**Supplied records**
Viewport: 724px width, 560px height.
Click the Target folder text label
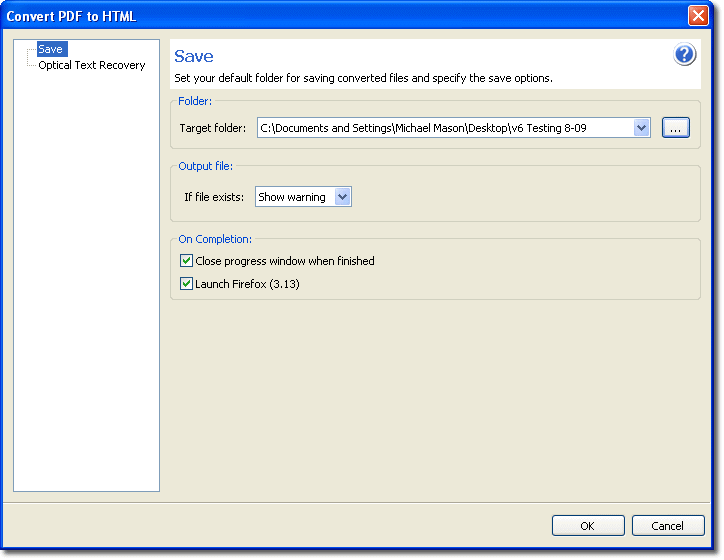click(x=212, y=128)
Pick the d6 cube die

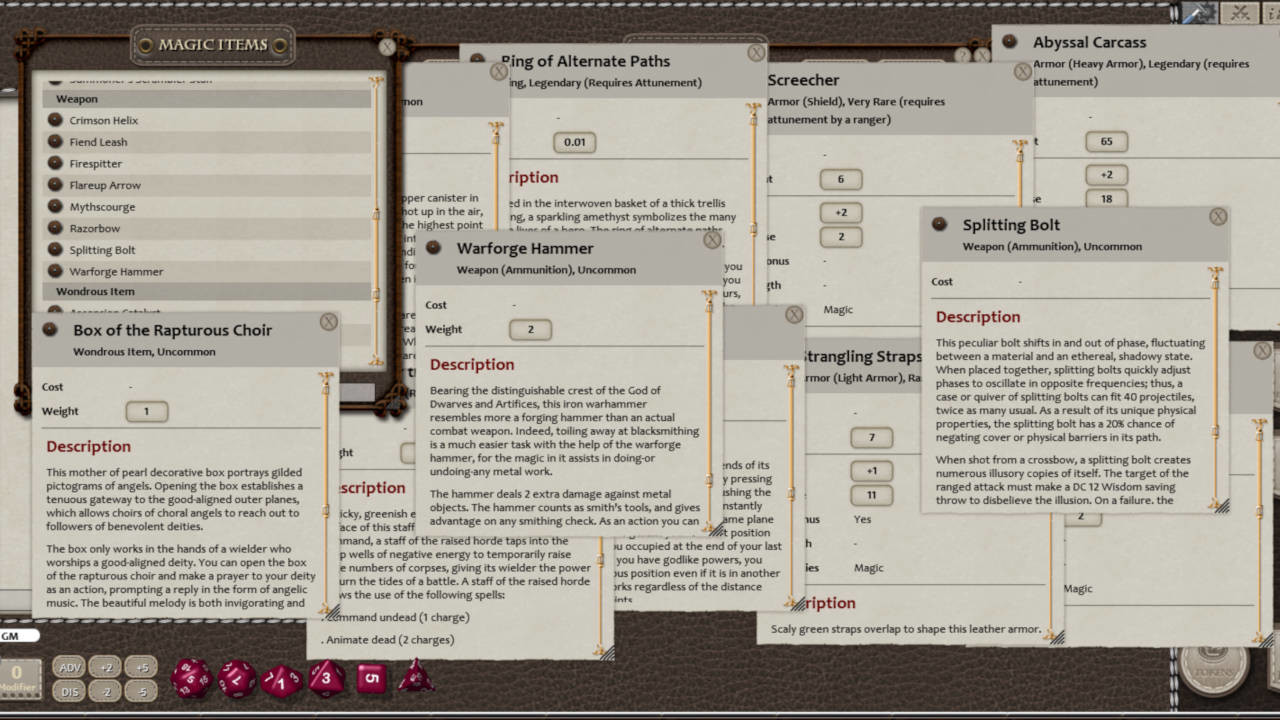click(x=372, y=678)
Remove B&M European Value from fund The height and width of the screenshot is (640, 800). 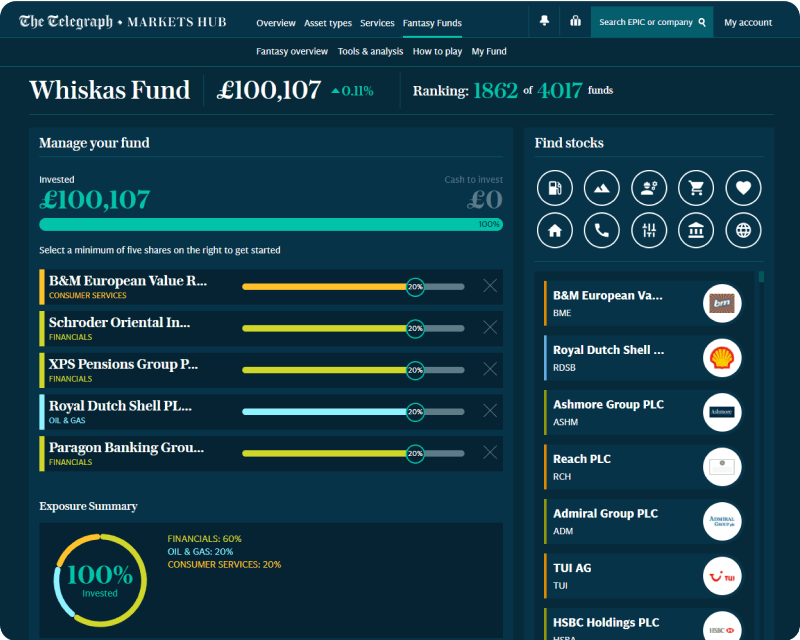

**Exercise directions**
Set down each entry again exactly as written. Pictures stay out.

**Answer to the exercise**
Viewport: 724px width, 560px height.
Click the Target folder text label
click(x=212, y=128)
Pick the d6 cube die

click(x=372, y=678)
Remove B&M European Value from fund The height and width of the screenshot is (640, 800). 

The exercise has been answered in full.